Fac Simile Risoluzione Consensuale Contratto di Locazione

In questa pagina mettiamo a disposizione un fac simile di risoluzione consensuale contratto di locazione da compilare e stampare.

La risoluzione consensuale del contratto è un accordo che viene utilizzato soprattutto nel caso dei contratti di locazione, nonostante non sia così comune, in merito va anche fatta una distinzione dal diritto di recesso, che approfondiremo comunque più avanti.

La questione relativa alla risoluzione consensuale del contratto, che può essere applicata in diversi campi, è davvero molto semplice, nei fatti, sia locatore che locatario concordano nel nel risolvere un contratto di locazione, ma questa pratica deve essere svolta in modo conforme alla legge, dunque rispettando una serie di tempistiche e di parametri. Ecco perché oggi vedremo una piccola guida alla risoluzione consensuale del contratto.

Quando il proprietario di un immobile decide di affittarlo a qualcuno, si redige un contratto di locazione che ha lo scopo di trasferire, dietro il pagamento di un corrispettivo economico, il diritto di usufrutto del bene dal proprietario al locatario. La durata del contratto può variare in base a diversi elementi che non approfondiremo oggi, perché esulano dal nostro discorso, in alcuni casi, previa giustificazione, il locatario o il locatore possono richiedere il recesso del contratto e liberarsi dai suoi vincoli. La risoluzione consensuale è invece diversa, in questo caso, infatti, sia il locatore che il locatario hanno reciproco interesse ad annullare il contratto di affitto.
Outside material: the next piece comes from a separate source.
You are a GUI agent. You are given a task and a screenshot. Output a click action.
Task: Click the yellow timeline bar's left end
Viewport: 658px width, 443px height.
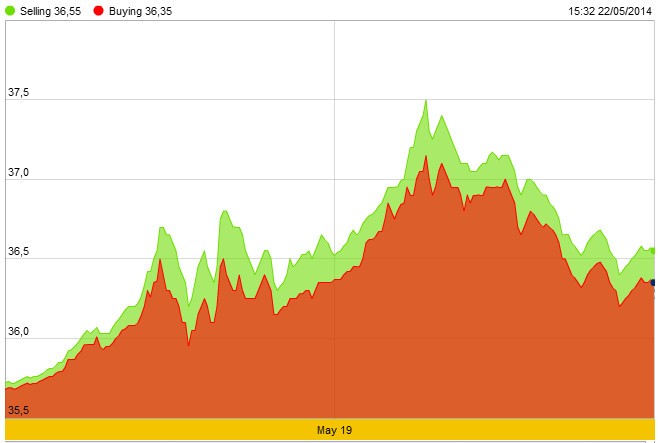point(12,430)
Per esempio, il locatore potrebbe sentire la necessità di tornare in possesso del diritto di usufrutto della casa, per andare a abitare, mentre il locatario potrebbe avere trovato delle offerte migliori o non essere più in grado di sostenere i costi dell’affitto.

Quando un contratto di locazione viene risolto consensualmente dalle parti, il locatario accetta di smettere di godere del diritto acquisito come da contratto, mentre il locatore ritorna in possesso del diritto di usufrutto del proprio bene. Questo, in sostanza, significa che entrambi i soggetti sciolgono tutti quei vincoli previsti dal contratto di locazione. Va poi specificato che la risoluzione consensuale del contratto, avvenendo in modo pacifico tra le due parti non chiude alcuna porta in merito ad accordi successivi, per esempio, entrambi potrebbero richiedere un annullamento della risoluzione consensuale del contratto, oppure provvedere a stipulare un nuovo contratto dopo aver registrato la suddetta risoluzione consensuale.

Risulta essere importante fare una specifica, quando locatore e locatario rescindono consensualmente il contratto, questo non ha più alcuna valenza legale, dunque decadono eventuali pendenze tra i due soggetti. Di conseguenza, è sempre meglio chiudere ogni discorso relativo a caparre o pagamenti in sospeso prima della risoluzione consensuale del contratto, perché altrimenti non avrebbero più valore. Fatta questa doverosa premessa, la risoluzione consensuale, per avere valore legale, deve essere registrata entro 30 giorni. Tramite modulo F24, codice 1503, deve poi essere pagata un’imposta di registro di 67 euro. In caso di mancata registrazione, la risoluzione consensuale del contratto perde qualsiasi valenza legale. Va poi specificato che la risoluzione deve avere forma scritta solo nel caso in cui anche il contratto abbia questa forma.

Adesso è il caso di approfondire la differenza tra risoluzione consensuale e diritto di recesso, nel primo caso è presente la bilateralità del consenso, dunque sia locatore che locatario sono concordano nel volere annullare un contratto di locazione. Nel secondo caso, invece, è presente l’unilateralità e questo significa che può avvenire solo seguendo quanto stabilito dalla legge, ovvero rispettando il diritto del locatario di disdire la sua permanenza in casa dandone il giusto preavviso, ed il diritto del locatore di mandare via il locatario in base ai danni effettuati all’immobile o alla cattiva condotta.